The myoelectric armband project is based on work done by REDD’s Robert “Bobby” Armiger, a Johns Hopkins University (JHU), Baltimore, Maryland, biomechanical engineer, Carol Reiley, a JHU doctoral student in computer science, and R. Jacob Vogelstein, PhD, a JHU biomedical engineer through an Independent Research and Development grant. The team rewired Nintendo’s Guitar Hero III: Legends of Rock to allow individuals with amputations to train and practice with prosthetic prototypes. The project is an outgrowth of their work on the Revolutionizing Prosthetics 2009 (RP2009) program, led by JHU APL and funded by the Defense Advanced Research Projects Agency (DARPA), to develop a prosthetic arm that performs and appears more like a natural limb. They later wrote up a less expensive process that would allow others to recreate the training interface or the entire project for prosthetic purposes, and shared that process with the Parkway students.

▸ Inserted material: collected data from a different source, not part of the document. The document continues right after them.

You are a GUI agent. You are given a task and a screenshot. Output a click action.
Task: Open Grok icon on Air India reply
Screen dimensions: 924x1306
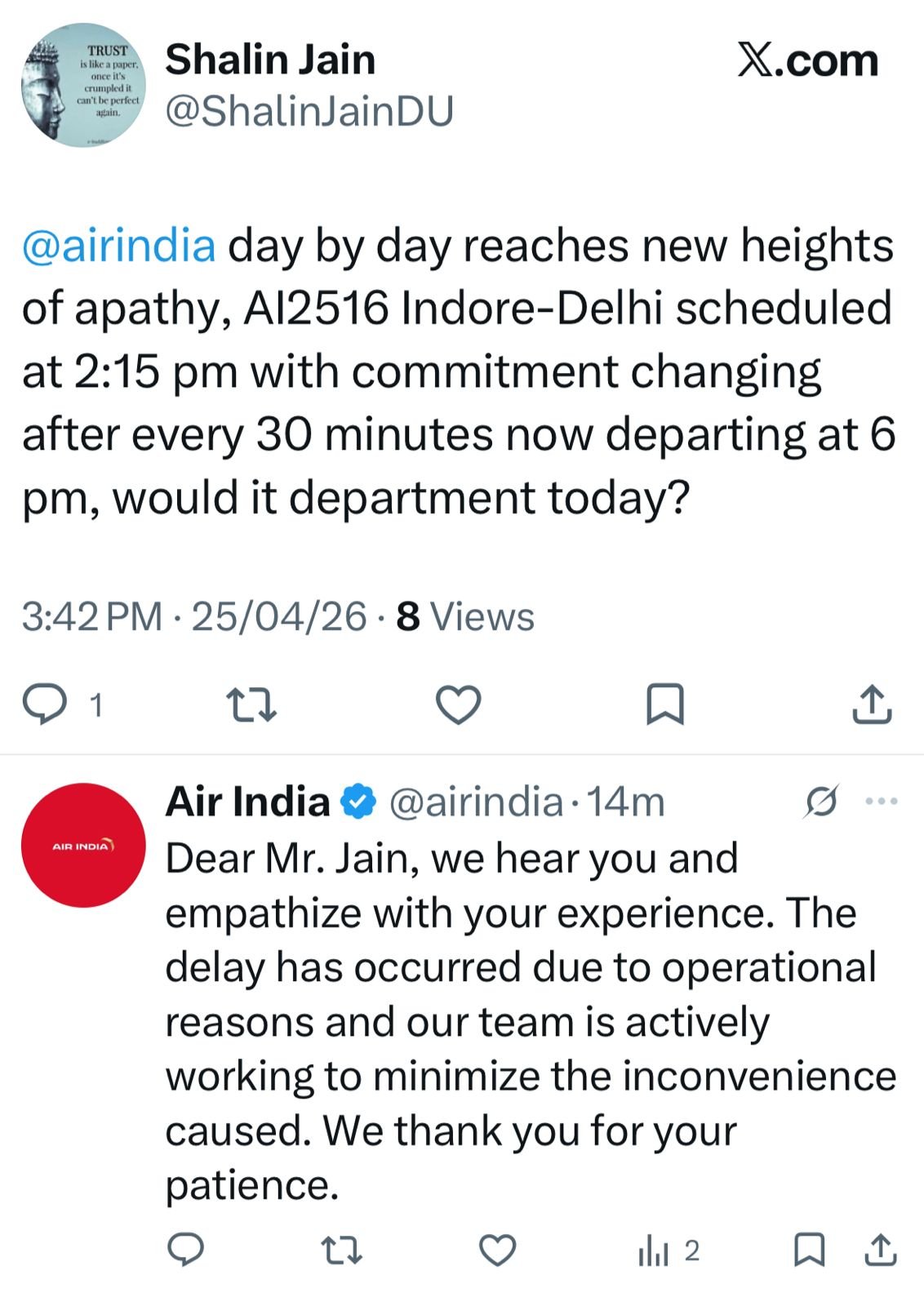click(820, 802)

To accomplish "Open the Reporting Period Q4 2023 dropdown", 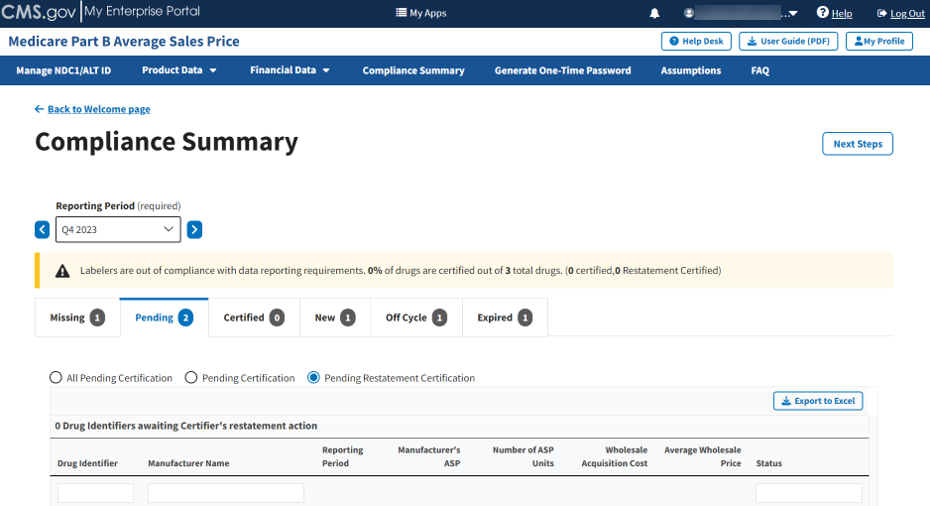I will (x=118, y=229).
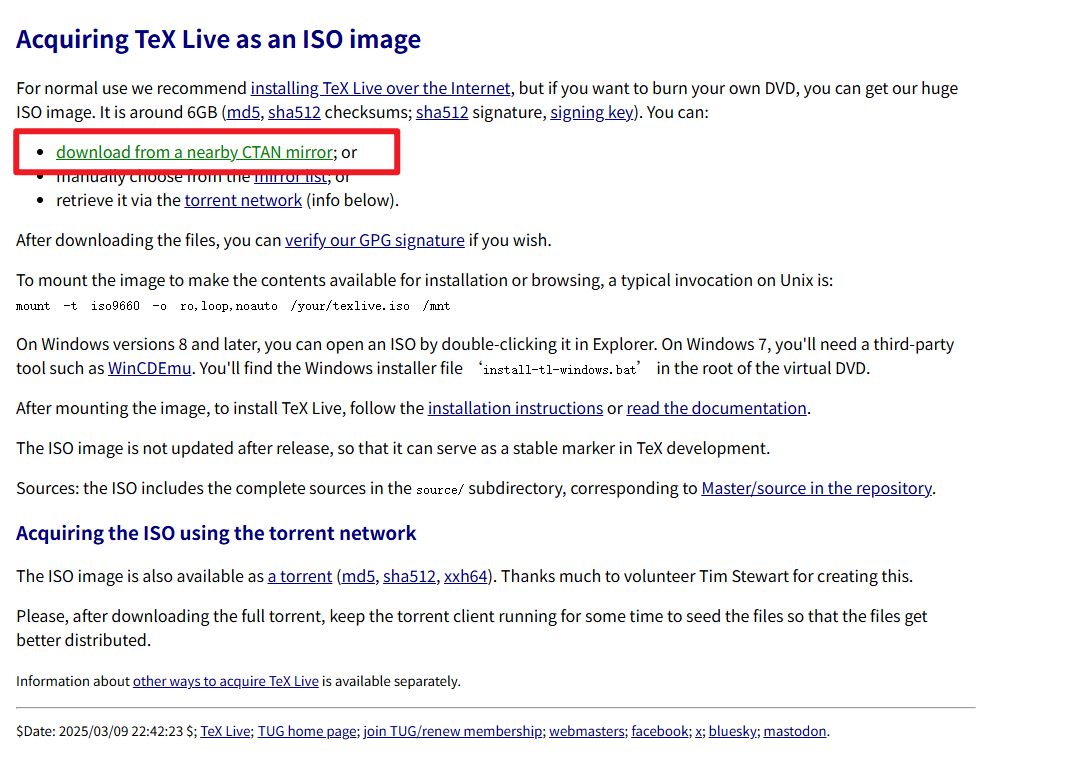This screenshot has height=762, width=1090.
Task: Click 'join TUG/renew membership' in the footer
Action: pos(452,731)
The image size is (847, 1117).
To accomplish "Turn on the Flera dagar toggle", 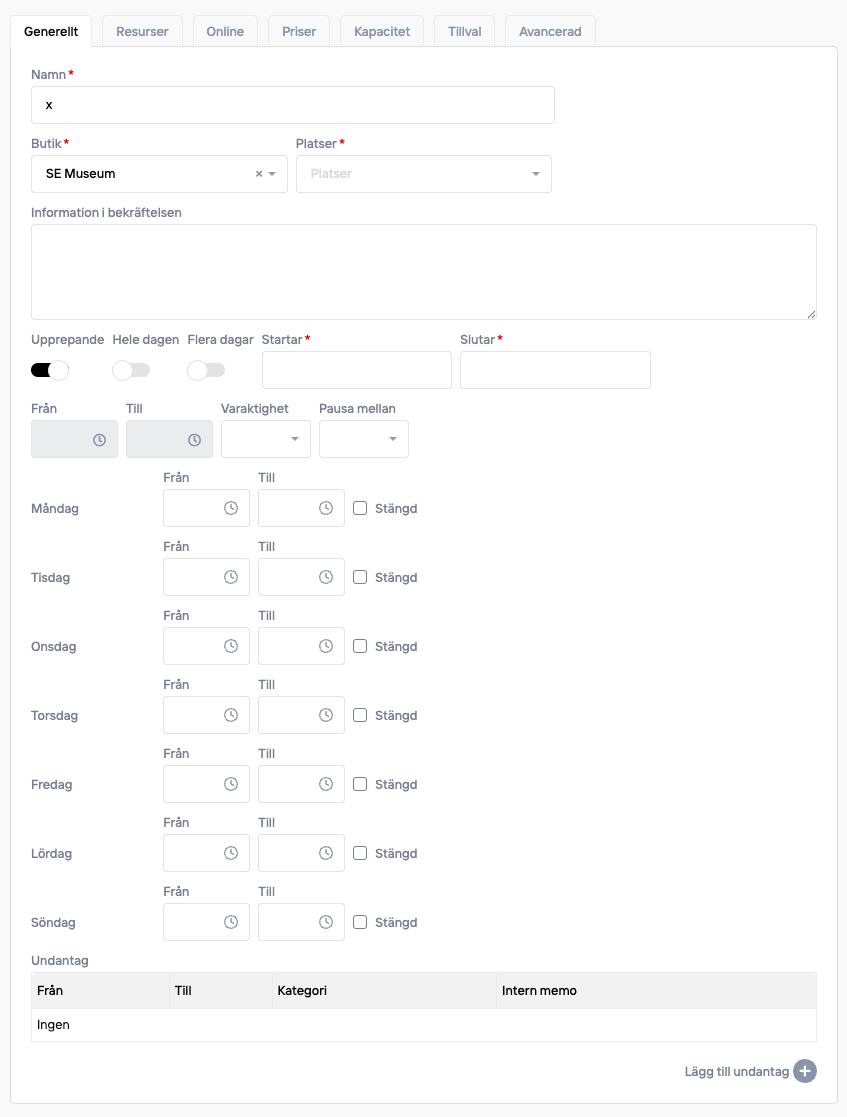I will click(x=206, y=370).
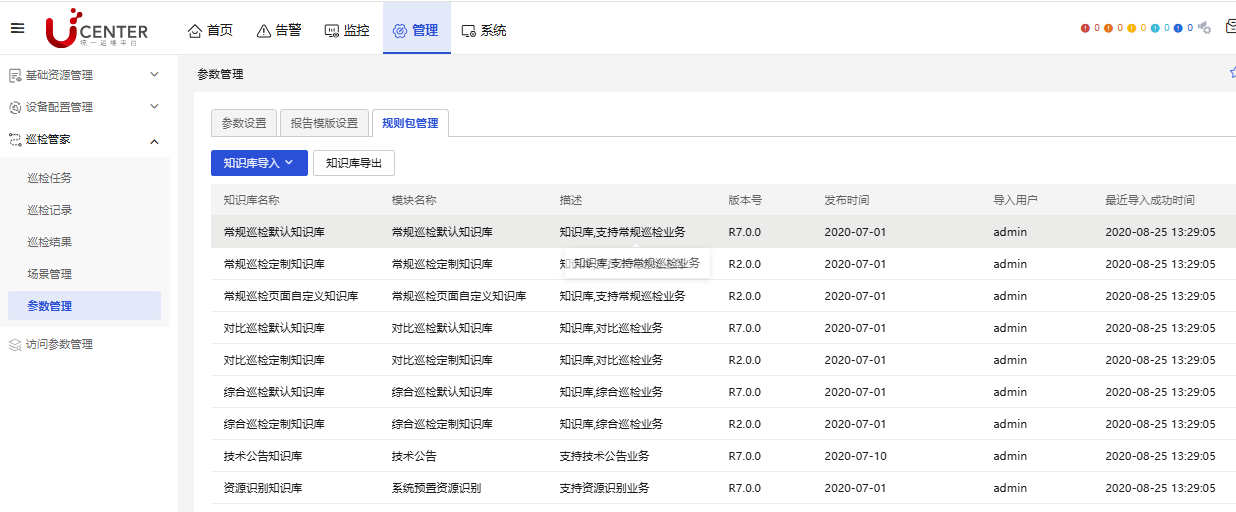Image resolution: width=1236 pixels, height=512 pixels.
Task: Go to the 告警 top menu
Action: click(x=279, y=30)

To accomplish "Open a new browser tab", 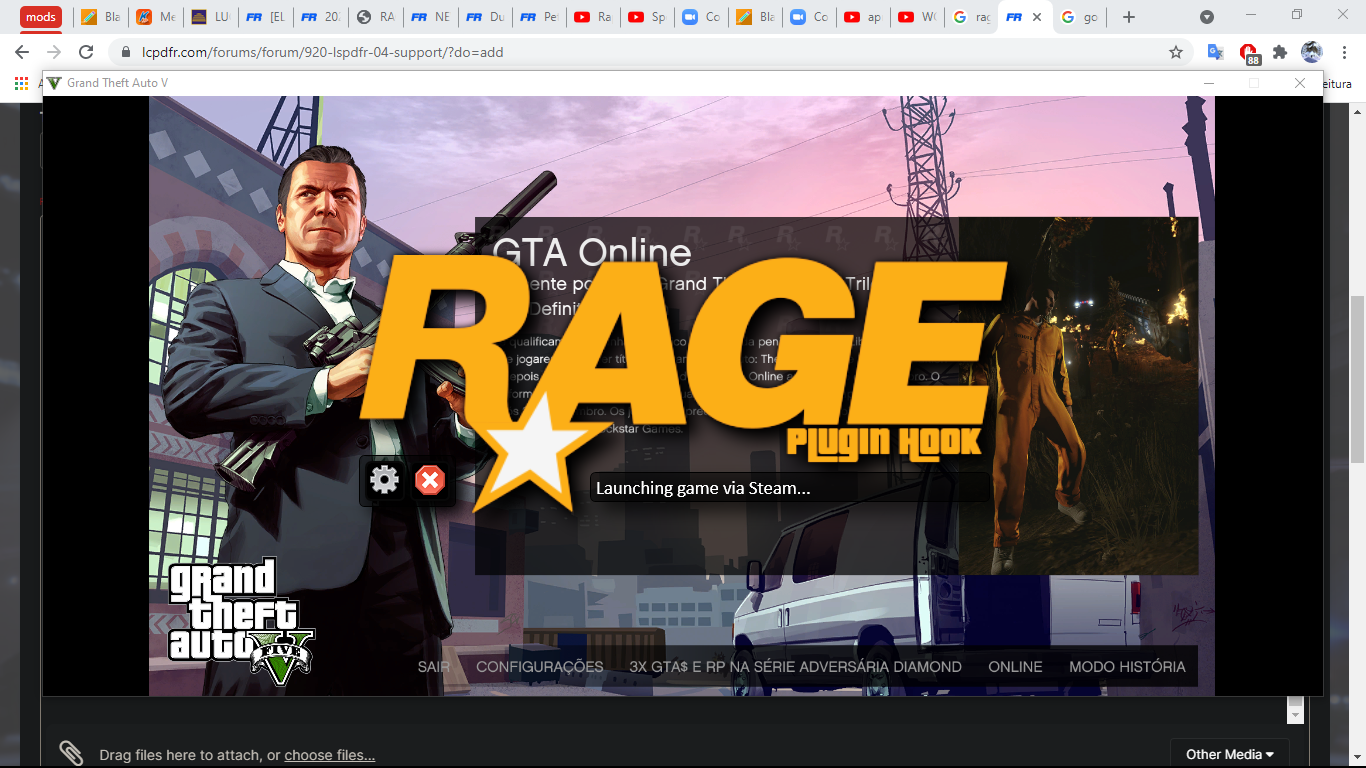I will 1129,17.
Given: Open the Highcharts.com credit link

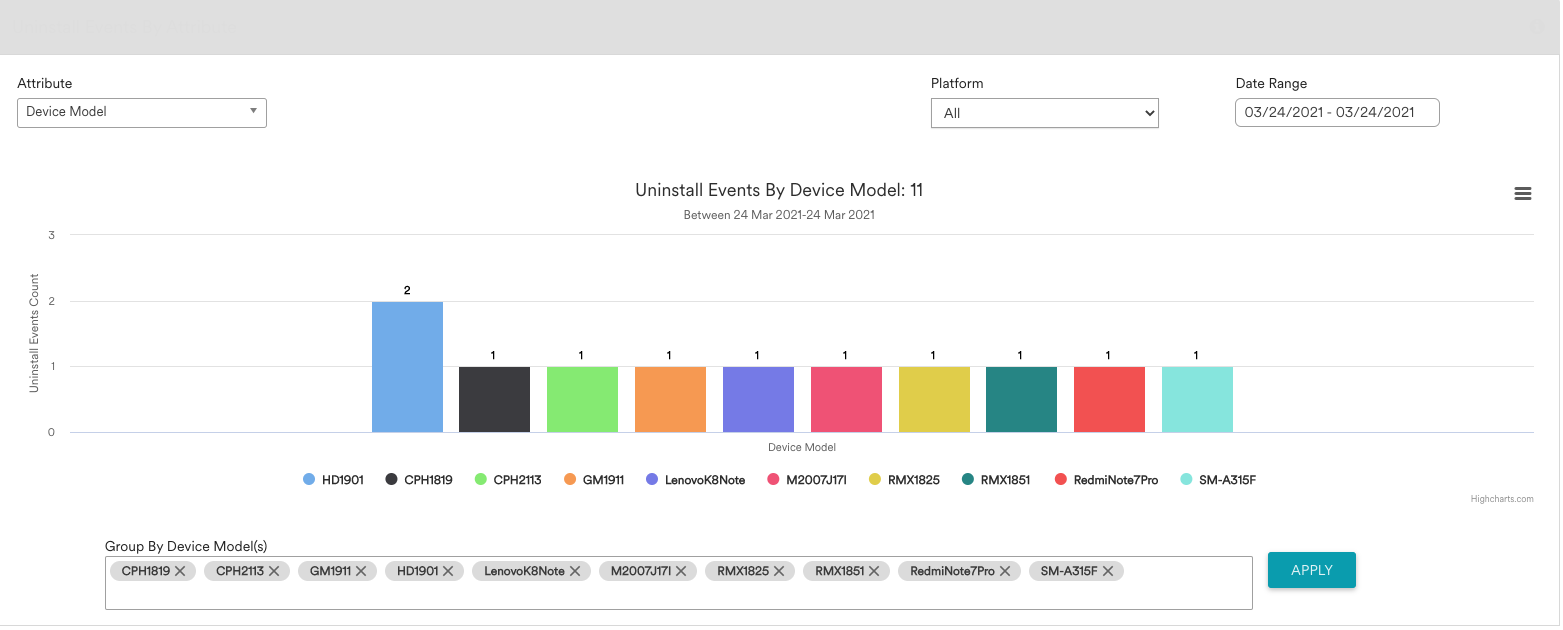Looking at the screenshot, I should (x=1501, y=499).
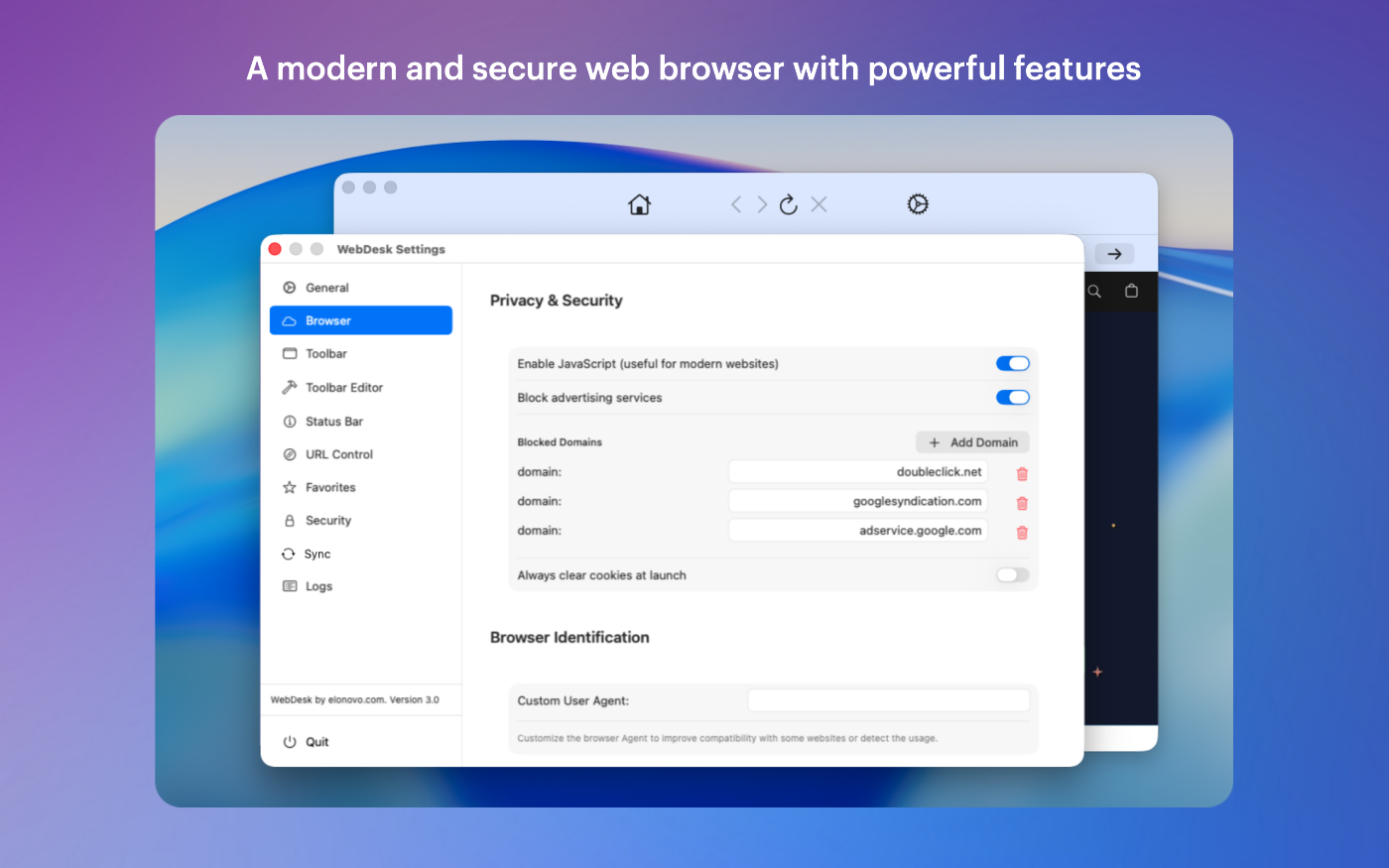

REDD’s Courtney Moran, CP, also involved in the RP2009 program, led the students in developing their own air guitar—the controller in the traditional version of the game—by building parts of the components each week. Subject matter experts visited the club to discuss the basic STEM concepts to consider in the design process, including conductivity, circuitry, basic physiology, muscles, and the nervous system as conductors and insulators, and principles of designing an armband to be used as a body interface, as well as demonstrating the air guitar system and JHU APL’s Modular Prosthetic Limb (MPL).
The students collected and tested electronic materials for strength of conductivity and resistivity, and body interface materials, measuring for arm circumference to ensure that the adjustable armband would support the conductive materials they collected as electromyogram sites and fit on their arms snugly.
“We used a borrowed headstage, a component that helps convert and filter small muscle signals into information that the MPL interprets into the appropriate movement, to simplify the conversion of signals and enable us to have the kids focus on the broader principles of making the armband and the roll of the armband in the overall system,” said Moran.
Each team of three students tested their bands for wrist flexion, wrist extension, and no movement in a virtual integration environment (VIE), using MiniVIE, a software suite created by Armiger and Reiley that enables pattern recognition code writing and control for both prosthetic and robotic control systems. It allows users to program the armbands as well as view and control a virtual MPL, rather than the actual physical device. At the final session when the students tested and integrated the armbands, “every single one worked,” Moran said. “It was incredible.”